We were so engrossed in analyzing every improbable promise and black propaganda accusation by and against every presidential candidate that we failed to examine the details and impact of Executive Orders 201 and 203 that President Benigno Aquino III signed on Feb. 19 and Mar. 22, 2016.
Admittedly, my senior citizen friends and I first thought that these EOs were merely about the long-awaited pay adjustments for our younger friends in the public sector who had been constantly complaining to us about PNoy’s refusal to grant them any pay raise in the past six years.
We would have taken a keener interest if one had been numbered EO 123, or if their titles were not worded so blandly:
“Modifying the salary schedule for civilian government personnel and authorizing the grant of additional benefits for both civilian and military and uniformed personnel”
“Adopting a compensation and position classification system [CPCS] and a general index of occupational services [IOS] for the GOCC sector …”
In fact, EO 201 granted, retroactive to Jan. 1, salary increases averaging 27 percent to our 1.5-million civilian and military employees “regardless of appointment status, whether regular, contractual or casual; appointive or elective; and on full-time or part-time basis.”
P57.9 billion is required as annual budget, but PNoy’s bright boys have anticipated this huge amount and had it tucked earlier in the 2016 General Appropriations Act.
EO 201 provided only the first part of a four-year salary increase program that will raise the compensation of all government workers to at least 70 percent of the market rate.
If fully implemented, it would require an estimated P850 billion in additional taxes—a heavy collection burden for President Digong’s new administration.
Yet, the lowest monthly salary—Salary Grade 1—has been increased only by 5.3 percent from P9,000 to P9,478 in 2016, and to P11,068 in 2019. This is an increase of 23 percent over four years.
President Digong will be receiving P160,924 when he assumes office on July 1, which is 34 percent more than PNoy’s P120,000 salary. It would increase annually until it reaches P388,096 by Jan. 1, 2019— an increase of 223.4 percent in four years.

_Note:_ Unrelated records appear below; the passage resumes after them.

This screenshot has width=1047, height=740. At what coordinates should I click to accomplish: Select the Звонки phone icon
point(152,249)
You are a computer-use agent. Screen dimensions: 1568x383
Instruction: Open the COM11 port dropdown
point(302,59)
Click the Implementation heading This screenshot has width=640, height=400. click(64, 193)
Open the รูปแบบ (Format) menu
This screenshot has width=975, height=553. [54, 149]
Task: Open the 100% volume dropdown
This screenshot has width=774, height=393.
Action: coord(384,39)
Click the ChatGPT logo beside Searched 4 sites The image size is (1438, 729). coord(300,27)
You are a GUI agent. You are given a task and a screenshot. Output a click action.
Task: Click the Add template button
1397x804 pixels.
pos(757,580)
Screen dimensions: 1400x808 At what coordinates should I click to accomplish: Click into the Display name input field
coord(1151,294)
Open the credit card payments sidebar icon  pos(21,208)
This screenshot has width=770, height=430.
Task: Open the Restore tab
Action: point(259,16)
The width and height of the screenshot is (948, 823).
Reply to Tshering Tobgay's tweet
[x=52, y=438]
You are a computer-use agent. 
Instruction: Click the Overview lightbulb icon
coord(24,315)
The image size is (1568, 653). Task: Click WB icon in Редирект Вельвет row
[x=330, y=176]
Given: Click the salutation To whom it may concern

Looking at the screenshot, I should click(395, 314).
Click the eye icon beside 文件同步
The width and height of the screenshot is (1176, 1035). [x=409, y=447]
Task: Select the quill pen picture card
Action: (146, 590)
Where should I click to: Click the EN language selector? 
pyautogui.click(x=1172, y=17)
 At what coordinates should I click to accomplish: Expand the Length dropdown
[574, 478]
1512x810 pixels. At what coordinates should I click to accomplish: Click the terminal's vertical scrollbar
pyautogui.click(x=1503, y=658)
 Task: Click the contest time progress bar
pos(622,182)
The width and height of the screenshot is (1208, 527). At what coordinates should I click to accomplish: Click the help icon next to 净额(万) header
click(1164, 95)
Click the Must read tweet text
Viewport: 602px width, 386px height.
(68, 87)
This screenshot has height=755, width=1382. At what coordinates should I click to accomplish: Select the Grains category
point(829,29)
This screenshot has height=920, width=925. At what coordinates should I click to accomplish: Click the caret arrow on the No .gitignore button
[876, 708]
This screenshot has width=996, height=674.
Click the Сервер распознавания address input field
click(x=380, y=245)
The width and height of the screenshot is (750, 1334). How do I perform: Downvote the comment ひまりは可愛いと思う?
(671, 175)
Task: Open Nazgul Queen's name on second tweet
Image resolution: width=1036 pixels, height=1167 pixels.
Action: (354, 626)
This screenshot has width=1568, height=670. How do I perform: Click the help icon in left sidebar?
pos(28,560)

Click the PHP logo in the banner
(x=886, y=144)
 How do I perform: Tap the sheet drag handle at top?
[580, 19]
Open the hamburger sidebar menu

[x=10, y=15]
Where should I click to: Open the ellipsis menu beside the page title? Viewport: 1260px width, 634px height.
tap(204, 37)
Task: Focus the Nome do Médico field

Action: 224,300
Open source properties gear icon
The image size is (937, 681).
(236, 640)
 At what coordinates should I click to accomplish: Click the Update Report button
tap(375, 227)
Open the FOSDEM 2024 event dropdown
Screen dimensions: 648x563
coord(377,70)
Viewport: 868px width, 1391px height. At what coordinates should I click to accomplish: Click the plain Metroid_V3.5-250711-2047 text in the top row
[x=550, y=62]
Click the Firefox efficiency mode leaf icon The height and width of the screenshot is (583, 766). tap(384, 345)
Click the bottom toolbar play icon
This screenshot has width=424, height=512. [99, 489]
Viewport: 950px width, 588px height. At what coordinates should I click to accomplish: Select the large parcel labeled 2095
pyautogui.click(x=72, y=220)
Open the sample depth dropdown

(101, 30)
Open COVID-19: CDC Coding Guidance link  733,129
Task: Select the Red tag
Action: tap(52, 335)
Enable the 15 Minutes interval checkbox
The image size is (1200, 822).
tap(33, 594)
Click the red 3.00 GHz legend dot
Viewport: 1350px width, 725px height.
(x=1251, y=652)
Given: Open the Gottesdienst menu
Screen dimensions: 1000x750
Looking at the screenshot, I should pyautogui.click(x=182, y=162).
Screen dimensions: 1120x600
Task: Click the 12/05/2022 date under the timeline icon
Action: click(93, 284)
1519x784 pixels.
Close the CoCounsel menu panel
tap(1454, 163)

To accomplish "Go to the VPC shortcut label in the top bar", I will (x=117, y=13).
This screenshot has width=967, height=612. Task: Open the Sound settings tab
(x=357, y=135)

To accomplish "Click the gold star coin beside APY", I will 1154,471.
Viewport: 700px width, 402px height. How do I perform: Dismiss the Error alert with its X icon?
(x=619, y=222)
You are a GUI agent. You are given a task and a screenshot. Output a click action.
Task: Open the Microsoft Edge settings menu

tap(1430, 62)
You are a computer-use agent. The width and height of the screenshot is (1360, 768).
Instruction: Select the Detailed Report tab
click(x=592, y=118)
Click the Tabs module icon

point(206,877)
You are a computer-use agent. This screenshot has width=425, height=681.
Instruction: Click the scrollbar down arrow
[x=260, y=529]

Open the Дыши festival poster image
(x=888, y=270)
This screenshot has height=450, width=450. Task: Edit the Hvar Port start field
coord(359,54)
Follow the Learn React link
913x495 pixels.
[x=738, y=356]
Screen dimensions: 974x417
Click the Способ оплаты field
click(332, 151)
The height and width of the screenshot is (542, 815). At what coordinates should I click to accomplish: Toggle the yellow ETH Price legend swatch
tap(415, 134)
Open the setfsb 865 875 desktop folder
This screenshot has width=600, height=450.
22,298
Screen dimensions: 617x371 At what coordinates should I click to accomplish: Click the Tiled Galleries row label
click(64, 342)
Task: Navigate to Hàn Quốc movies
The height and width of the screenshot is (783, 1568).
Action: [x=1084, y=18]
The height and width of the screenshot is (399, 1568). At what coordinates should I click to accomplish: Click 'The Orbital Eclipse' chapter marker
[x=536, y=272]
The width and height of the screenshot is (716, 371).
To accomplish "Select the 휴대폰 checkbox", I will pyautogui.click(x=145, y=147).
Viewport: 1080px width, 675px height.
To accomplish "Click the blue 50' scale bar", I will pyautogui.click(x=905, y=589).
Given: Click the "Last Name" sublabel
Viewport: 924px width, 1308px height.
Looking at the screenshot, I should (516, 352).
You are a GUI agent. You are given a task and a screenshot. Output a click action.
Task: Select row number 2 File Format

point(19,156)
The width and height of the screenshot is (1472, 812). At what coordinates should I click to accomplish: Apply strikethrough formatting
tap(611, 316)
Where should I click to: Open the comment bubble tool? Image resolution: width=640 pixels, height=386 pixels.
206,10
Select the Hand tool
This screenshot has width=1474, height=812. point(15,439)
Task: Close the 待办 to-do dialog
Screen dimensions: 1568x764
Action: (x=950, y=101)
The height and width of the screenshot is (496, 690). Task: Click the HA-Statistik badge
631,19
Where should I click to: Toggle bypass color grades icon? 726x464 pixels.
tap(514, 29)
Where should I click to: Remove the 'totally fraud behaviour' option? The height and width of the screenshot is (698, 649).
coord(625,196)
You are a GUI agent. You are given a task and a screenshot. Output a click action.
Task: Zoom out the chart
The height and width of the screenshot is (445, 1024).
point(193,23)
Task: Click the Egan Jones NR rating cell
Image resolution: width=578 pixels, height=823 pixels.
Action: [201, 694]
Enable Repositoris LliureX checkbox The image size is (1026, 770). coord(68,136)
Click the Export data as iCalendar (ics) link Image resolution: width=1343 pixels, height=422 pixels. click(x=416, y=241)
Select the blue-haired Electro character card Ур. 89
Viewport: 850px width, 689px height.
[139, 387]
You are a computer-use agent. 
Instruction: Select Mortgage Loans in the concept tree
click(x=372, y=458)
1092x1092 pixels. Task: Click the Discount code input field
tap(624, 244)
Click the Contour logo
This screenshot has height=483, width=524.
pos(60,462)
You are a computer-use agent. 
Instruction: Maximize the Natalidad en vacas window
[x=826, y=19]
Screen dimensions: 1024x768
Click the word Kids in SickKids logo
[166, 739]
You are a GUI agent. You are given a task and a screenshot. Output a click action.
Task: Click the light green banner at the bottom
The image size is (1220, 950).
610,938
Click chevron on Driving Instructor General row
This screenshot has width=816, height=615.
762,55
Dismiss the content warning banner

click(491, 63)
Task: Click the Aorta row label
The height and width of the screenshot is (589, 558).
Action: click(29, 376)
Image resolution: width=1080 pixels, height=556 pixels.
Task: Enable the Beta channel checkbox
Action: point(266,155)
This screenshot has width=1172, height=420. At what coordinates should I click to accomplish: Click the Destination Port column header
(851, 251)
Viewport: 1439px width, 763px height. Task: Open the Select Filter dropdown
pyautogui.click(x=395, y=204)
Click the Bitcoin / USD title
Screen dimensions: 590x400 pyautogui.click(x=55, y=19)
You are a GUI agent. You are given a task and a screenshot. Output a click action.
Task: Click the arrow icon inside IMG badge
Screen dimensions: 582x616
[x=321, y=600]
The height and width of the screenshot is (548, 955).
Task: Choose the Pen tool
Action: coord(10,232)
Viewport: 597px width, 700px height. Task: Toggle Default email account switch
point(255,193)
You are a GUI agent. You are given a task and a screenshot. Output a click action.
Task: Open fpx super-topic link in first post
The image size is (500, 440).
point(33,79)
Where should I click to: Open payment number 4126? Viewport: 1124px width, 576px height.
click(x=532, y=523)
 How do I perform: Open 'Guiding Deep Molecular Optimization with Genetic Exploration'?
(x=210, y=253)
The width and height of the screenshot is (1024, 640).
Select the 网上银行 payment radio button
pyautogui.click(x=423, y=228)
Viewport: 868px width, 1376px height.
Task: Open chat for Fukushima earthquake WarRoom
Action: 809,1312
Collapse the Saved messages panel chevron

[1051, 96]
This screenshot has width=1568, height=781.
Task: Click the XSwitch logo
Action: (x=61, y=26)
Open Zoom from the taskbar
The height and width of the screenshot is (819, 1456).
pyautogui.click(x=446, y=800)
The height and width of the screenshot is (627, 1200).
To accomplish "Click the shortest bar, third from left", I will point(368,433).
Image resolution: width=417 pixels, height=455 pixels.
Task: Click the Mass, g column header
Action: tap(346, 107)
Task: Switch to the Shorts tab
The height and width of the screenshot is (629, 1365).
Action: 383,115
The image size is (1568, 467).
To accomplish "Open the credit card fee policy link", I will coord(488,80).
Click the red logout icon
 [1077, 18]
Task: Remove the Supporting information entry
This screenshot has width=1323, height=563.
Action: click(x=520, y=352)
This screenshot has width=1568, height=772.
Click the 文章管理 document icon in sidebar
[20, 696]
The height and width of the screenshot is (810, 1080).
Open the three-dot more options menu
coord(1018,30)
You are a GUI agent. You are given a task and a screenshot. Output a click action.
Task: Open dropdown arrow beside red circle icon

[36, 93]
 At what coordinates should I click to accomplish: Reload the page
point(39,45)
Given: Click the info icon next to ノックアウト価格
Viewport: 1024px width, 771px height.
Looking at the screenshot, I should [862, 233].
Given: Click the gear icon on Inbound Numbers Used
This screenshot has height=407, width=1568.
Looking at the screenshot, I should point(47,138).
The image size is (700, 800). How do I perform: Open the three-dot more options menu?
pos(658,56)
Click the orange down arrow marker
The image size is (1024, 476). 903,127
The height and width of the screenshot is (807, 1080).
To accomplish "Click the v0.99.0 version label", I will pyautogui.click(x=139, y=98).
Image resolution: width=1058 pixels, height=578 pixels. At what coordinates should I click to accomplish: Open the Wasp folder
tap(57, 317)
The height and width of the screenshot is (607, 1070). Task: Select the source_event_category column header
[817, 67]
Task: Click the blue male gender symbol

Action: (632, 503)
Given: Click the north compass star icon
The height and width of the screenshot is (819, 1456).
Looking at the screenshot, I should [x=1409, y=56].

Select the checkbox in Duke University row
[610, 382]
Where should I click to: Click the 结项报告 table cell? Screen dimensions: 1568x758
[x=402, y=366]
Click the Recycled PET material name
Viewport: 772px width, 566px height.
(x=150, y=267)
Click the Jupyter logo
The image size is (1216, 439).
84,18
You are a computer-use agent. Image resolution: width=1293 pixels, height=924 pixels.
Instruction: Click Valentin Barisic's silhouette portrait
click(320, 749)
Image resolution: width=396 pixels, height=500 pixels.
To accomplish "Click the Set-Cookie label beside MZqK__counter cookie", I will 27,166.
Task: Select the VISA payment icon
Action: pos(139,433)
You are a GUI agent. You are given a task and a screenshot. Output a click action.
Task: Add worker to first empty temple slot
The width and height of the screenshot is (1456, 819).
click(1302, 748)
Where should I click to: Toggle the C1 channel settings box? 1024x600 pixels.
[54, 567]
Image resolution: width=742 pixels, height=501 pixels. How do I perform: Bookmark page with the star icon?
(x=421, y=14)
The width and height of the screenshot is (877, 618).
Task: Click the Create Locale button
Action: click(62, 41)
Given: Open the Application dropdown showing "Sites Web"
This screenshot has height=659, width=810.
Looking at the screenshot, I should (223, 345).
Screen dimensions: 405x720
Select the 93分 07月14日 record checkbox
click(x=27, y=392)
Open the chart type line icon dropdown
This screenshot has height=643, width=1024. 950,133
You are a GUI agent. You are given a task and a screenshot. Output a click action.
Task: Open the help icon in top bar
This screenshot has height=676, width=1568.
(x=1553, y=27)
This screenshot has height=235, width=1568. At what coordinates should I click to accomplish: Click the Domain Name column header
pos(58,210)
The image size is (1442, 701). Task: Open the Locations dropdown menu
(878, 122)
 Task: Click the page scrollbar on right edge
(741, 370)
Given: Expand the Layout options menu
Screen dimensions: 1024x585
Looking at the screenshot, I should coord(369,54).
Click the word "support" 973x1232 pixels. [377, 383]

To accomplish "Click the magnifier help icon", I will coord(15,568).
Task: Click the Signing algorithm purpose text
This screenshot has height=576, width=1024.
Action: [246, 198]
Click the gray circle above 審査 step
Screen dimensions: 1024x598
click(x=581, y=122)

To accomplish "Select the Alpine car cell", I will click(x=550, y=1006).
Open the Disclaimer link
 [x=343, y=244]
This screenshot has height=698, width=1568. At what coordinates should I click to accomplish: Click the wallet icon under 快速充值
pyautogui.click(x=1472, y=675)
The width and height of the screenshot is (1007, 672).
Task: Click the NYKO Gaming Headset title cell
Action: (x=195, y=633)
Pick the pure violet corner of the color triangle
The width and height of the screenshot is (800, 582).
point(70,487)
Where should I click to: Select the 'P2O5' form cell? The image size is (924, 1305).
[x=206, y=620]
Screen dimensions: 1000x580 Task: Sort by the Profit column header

EO 203, on the other hand, allowed significant increases in compensation of executives and employees of government-owned and -controlled corporations amounting to P4.6 billion, according to the Governance Commission for GOCCs which now regulates all GOCCs.
In fact, only the particular GOCC would know if it could fully implement these increases. After all, its implementation would depend on the GOCC’s financial capability and how much its charter allows it to spend.
GCG drafted the EO for the purpose of raising the performance standards of GOCCs, “especially with respect to their long-term breakthrough results.”
These salary increases, despite being announced in the middle of the presidential campaign period, may have never been intended to buy votes for PNoy’s anointed presidential candidate.
But for certain, many government workers still remember that after PNoy became president he soon imposed on Sept. 8, 2010 a moratorium on increases in their salaries, allowances, incentives, and other benefits. For them, these EOs only lifted his own moratorium, and it took him six years to undo it.
In particular, EO 203 also increased significantly the compensation of those working for the Social Security System, Government Service Insurance System, and PhilHealth whose executives and employees claim that they deserve the substantial salary increases because they had no salary raise in the past six years.
Their bosses would have the highest increase in basic monthly pay, now set from P804,221 to P1,085,699. Wow, they’re not peanuts and would indeed enable President Digong to appoint with ease honest, hardworking and talented persons to these positions.
However, “around 1,000 SSS rank-and-file workers will not receive any salary increase.” This is “immoral, unjust, and indecent,” according to the Trade Union Congress of the Philippines-Nagkaisa.
Indeed, the new salary scheme shouldn’t be implemented at SSS –and also at GSIS and PhilHealth— but for other reasons.
The executives and employees of SSS, GSIS and PhilHealth are fiduciaries of trust funds that come from workers’ and employers’ contributions, and whose beneficiaries receive very low benefits. In effect, every single peso that they spend to pay for their salaries and operating expenses is taken out from these funds. It could have been used to augment pension and hospital benefits.
Certainly, the new salary expenditures would prevent the grant of any feasible benefit enhancement indefinitely.
These fiduciaries should demonstrate more prudence, diligence and self-denial especially today when they could not give the demands for a P2,000 pension increase and reasonable hospital support value.
Instead, they continue to fool us into believing that any measly benefit increase couldn’t be granted because it would endanger the funds’ actuarial life.
Worse, these EOs have created a very explosive pension time bomb for GSIS.
GSIS computes pensions based on salaries, and their steep and sudden increases under EOs 201 and 203 would have resulted in huge unfunded pension liabilities. How much are they?
Certainly, GSIS’s fund life has been reduced. What is it now? How soon will GSIS go bankrupt?